- Other name: Daughters of the Faith
- Leader: Asiya Andrabi (POW)
- Dates active: 1993 – 2018
- Active regions: Jammu and Kashmir
- Ideology: Islamism Jihadism Separatism
- Political position: Far-right
- Status: Defunct

= Dukhtaran-e-Millat =

Kashmiri separatist organization

Dukhtaran-e-Millat (abbreviated as DeM) was an all-women Kashmiri separatist organisation that advocates for jihad to establish Islamic law in Kashmir and for the independence of Jammu and Kashmir from India and accession to Pakistan. It is a front organisation of the Hizbul Mujahideen, a jihadist militant group.

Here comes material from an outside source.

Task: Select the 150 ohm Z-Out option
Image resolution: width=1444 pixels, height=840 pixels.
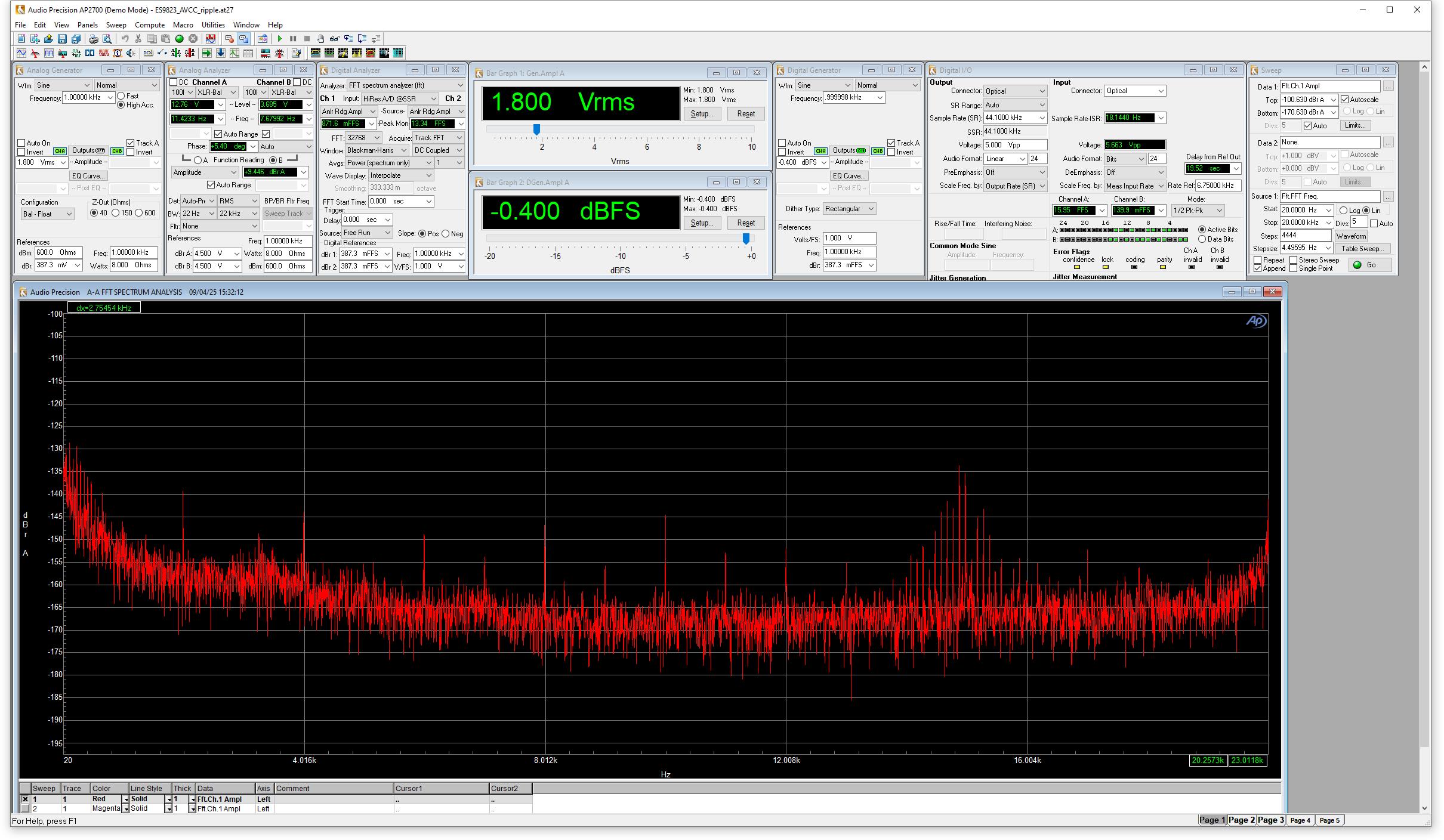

The group was founded in 1987, and is headed by Asiya Andrabi, an "Islamic feminist". During the Kashmir militancy in the early 1990s, the group issued threats to women not wearing a face veil and burqa, some of whom became victims of acid attacks.

The Government of India designated it a terrorist organisation and banned it in 2018.

The group mainly advocated through internet platforms rather than armed activity. On 2018, NIA arrested its leader Asiya Andrabi and her secretary for promoting terrorist activities, after her arrest the group became inactive and is considered as defunct.